Former Republican House Majority Leader Tom DeLay returned to the political fray this week as a board member of the Conservative Political Action Conference, and reflected on the turbulent years since he left Congress.
In an interview with The Washington Times
, the 67-year-old former Texas congressman, who resigned his leadership position in 2005 and did not seek re-election in 2006 amid accusations of campaign finance abuses, spoke of how his trials have humbled him and changed him.
"I used to think I was always right. You know, power makes you arrogant, if you're not careful. But I've I've walked with the Lord," he said. "In 1985, I came to Congress and I was the most self-centered, arrogant jerk that you can imagine — drank too much, everything was all about me. I was the center of my universe."
He added, "It takes a long time to take an arrogant person like me and make him a humbled man."
DeLay discussed his legal ordeal, which cost him $12 million in defense fees over the eight years until he was acquitted, and said it was "the beginning of criminalization of politics. That's what [Democrats] do."

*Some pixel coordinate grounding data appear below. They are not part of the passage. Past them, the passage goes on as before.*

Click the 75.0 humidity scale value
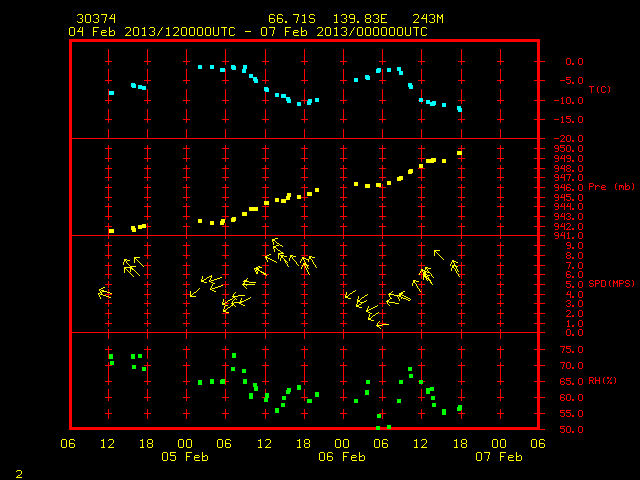Image resolution: width=640 pixels, height=480 pixels. [x=571, y=350]
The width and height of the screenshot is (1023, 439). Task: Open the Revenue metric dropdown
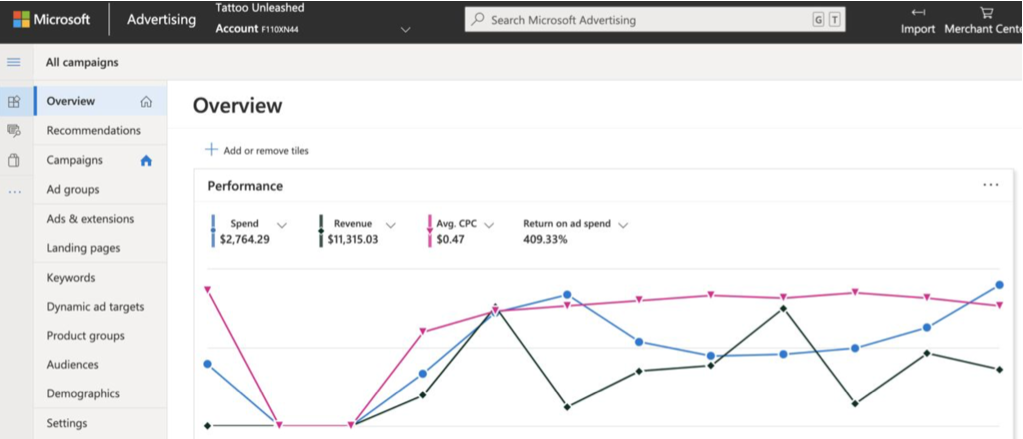(390, 225)
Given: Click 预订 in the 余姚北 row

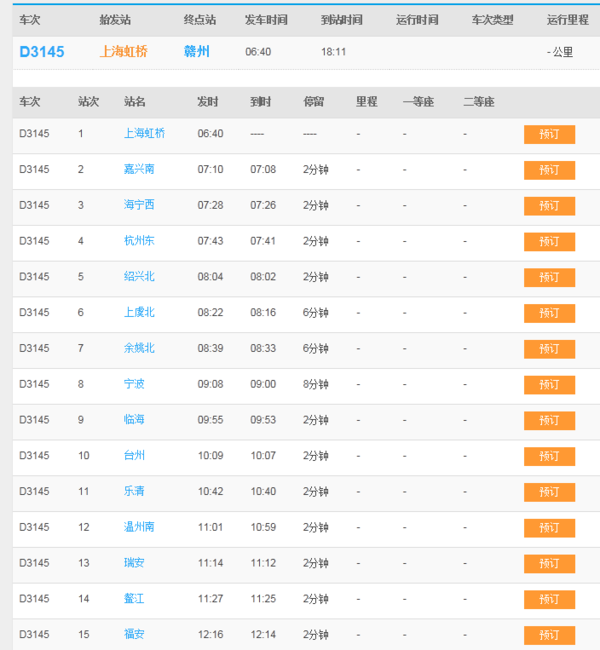Looking at the screenshot, I should coord(549,349).
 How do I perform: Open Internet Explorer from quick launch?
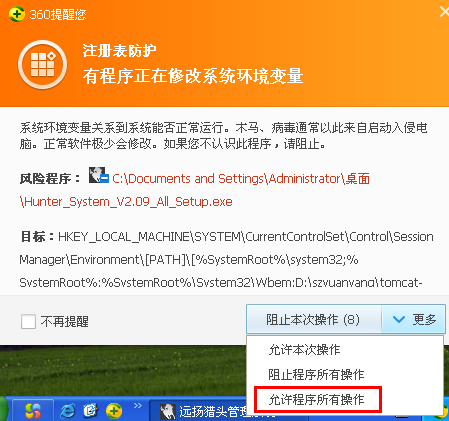[x=68, y=411]
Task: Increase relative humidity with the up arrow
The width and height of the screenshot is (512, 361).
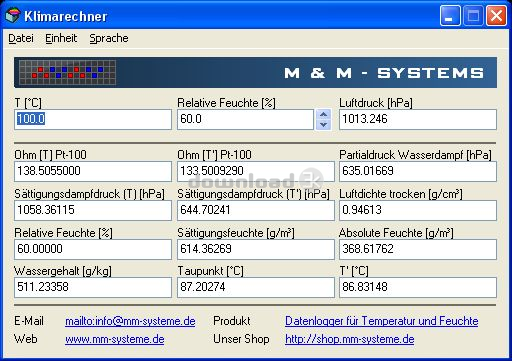Action: coord(323,114)
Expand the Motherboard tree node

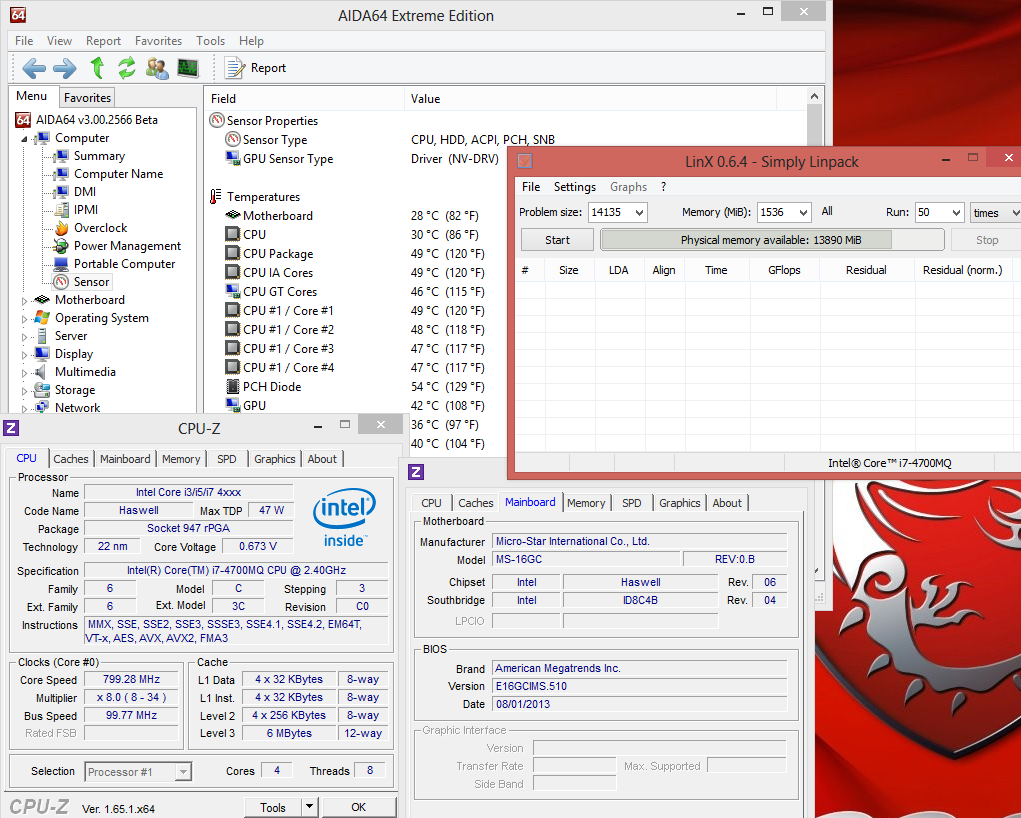click(x=26, y=300)
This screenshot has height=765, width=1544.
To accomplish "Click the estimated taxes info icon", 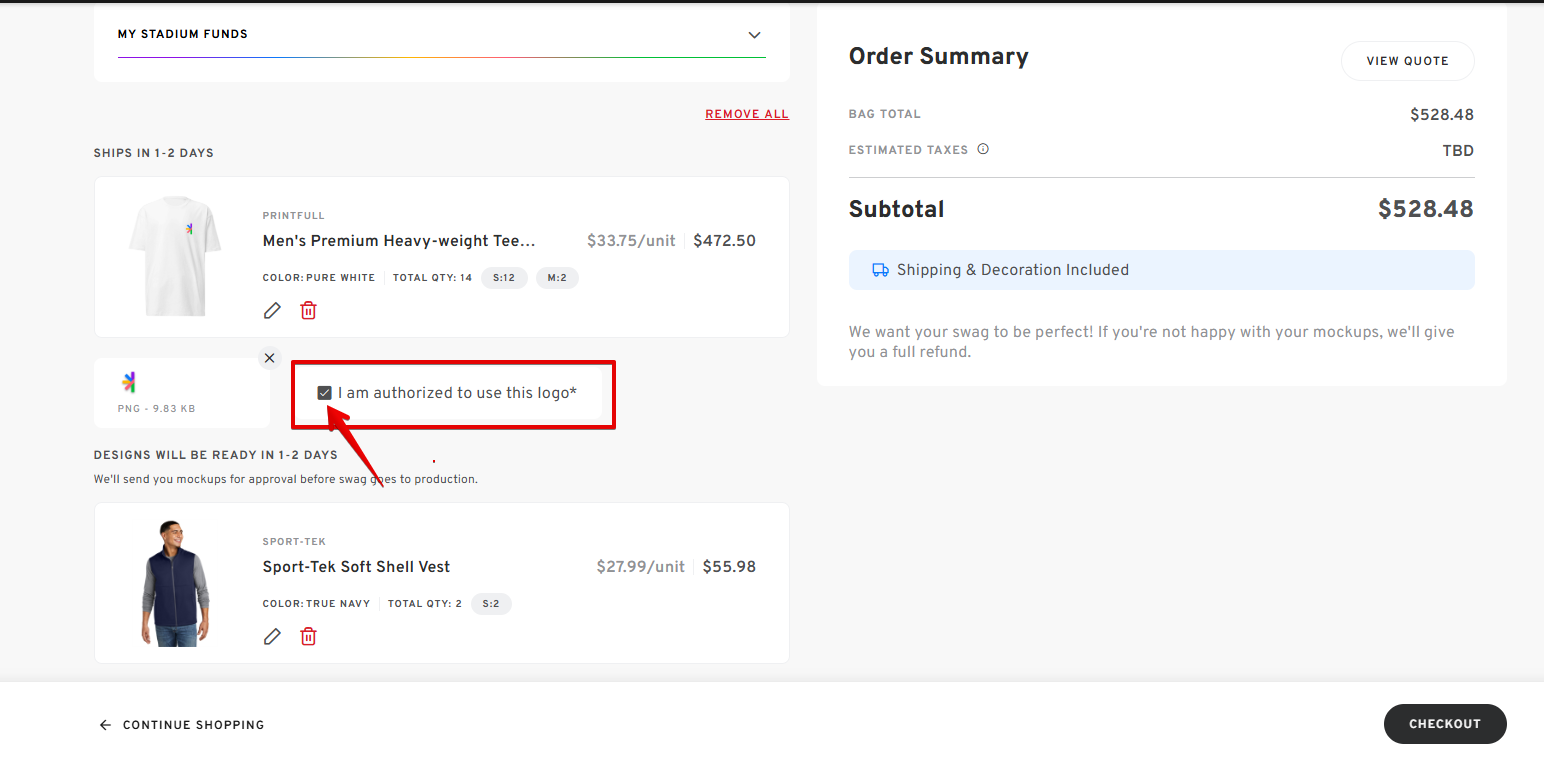I will tap(983, 150).
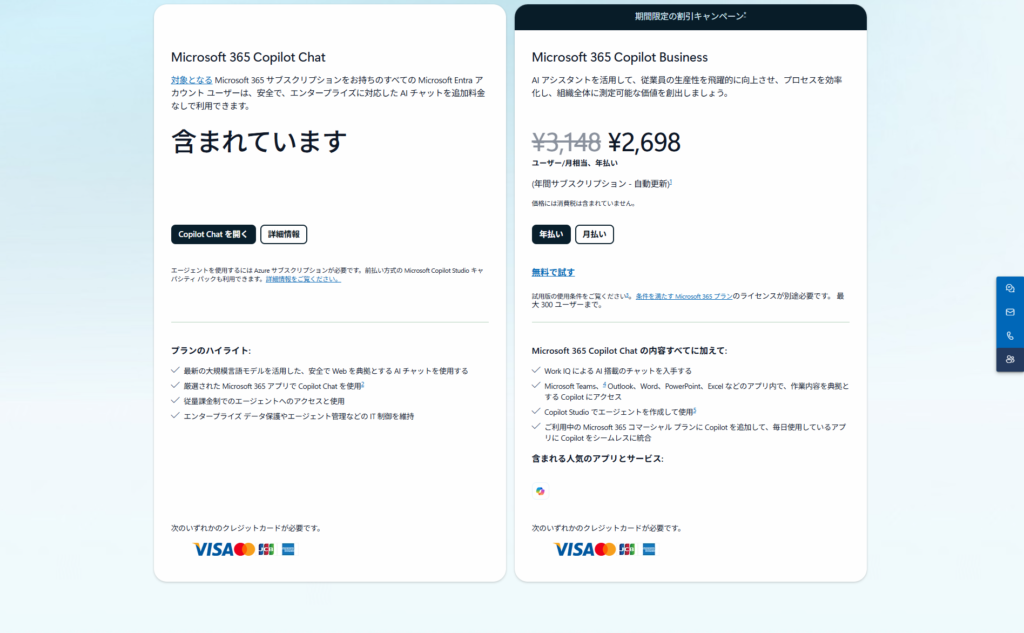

He also talked about how former Republican colleagues distanced themselves from him out of concern for preserving the GOP brand.
"The worst part about it is the Republicans won't do anything about it because they have no backbone."
A Texas trial judge initially convicted DeLay of violating election laws with the penalty of a three year sentence. He successfully appealed and was acquitted three years later, but the acquittal is being appealed, adding to his mounting legal costs.
"I'm not a wealthy man, but I'm raising the money," he said. "I still have a huge, huge following and people that support me."
Friends, he said, had been donating to help him for years.
"I personally don't feel like I lost my reputation," he said. "I know who I am. I know what criminalization of politics is all about. I accepted that challenge some 17 years ago when [former House Speaker] Nancy Pelosi and the other Democrats announced publicly that they were going to take me out in 1996, with my first ethics charges that were dismissed."
With his return to CPAC, DeLay emphasized he is not looking to recapture the limelight.
"I'm really not looking for a resurgence of Tom DeLay," he said. "I haven't been sitting at home, whining and crying in my beer about what's going on."